We and plants together are made out of more than one form of life. These combined sometime in the past and produced animals on the one hand and plants on the other. Both evolved in a Darwinian fashion, but the end result was very different. Animals move and think do all sorts of active things, of course. The plants just sit in the ground and collect the energy from the Sun. I was thinking of cyborgs as another kingdom of life, if you like. We would stand to them in much the same way as we, as a kingdom of animals, stand to plants.

Given that huge evolutionary gap, what would cyborgs think of us?

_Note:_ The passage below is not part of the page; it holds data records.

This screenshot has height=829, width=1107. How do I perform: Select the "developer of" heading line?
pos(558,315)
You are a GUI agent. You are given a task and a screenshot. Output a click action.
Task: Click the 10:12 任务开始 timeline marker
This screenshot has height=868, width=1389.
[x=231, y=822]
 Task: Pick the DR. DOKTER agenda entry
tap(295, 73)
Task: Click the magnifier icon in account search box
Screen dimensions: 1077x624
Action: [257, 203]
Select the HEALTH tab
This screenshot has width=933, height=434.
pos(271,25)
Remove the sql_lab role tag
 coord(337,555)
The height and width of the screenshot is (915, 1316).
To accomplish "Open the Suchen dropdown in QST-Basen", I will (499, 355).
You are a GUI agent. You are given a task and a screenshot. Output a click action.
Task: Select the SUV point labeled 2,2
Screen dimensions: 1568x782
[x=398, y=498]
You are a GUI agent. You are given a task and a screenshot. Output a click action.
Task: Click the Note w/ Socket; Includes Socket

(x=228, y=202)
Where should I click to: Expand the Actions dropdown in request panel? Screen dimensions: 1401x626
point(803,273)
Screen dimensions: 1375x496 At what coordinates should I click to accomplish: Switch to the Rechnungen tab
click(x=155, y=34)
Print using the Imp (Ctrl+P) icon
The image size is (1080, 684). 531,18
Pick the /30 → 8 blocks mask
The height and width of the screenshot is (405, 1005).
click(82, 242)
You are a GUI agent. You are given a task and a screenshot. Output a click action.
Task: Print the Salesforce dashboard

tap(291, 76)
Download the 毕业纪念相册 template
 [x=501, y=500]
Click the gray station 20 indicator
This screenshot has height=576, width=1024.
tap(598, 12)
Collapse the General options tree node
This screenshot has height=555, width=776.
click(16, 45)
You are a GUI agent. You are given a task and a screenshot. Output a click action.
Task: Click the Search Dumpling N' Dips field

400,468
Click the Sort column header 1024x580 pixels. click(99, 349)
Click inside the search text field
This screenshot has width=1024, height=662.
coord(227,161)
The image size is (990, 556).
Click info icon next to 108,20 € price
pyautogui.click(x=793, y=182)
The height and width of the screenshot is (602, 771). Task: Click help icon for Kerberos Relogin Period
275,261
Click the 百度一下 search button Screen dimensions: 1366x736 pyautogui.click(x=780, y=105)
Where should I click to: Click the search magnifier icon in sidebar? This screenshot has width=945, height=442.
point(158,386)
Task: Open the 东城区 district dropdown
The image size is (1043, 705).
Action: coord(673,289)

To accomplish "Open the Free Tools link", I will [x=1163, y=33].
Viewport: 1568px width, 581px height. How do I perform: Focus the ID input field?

Our thinking process is 10,000 times faster than that of plants. In that kind of speed difference, we would stand to cyborgs in much in the same way as plants stand to us. We think we’re very bright when we’re not really. You might imagine that this difference would make us very dull to cyborgs, but not at all. Think of the way you go to a great arboretum to look at the plants and whatnot and take your children along with you.

What would a world run by cyborgs be like for us? Would we be able to communicate with them, even?

Oh, heavens, I can’t just imagine. I tried to because it would have helped the book to put it in, but I can’t imagine. It must be a bit like a dog trying to understand a genius. I don’t think they can do it.

Why would synthetic life—cyborgs, in your terminology—want to cooperate with humans initially?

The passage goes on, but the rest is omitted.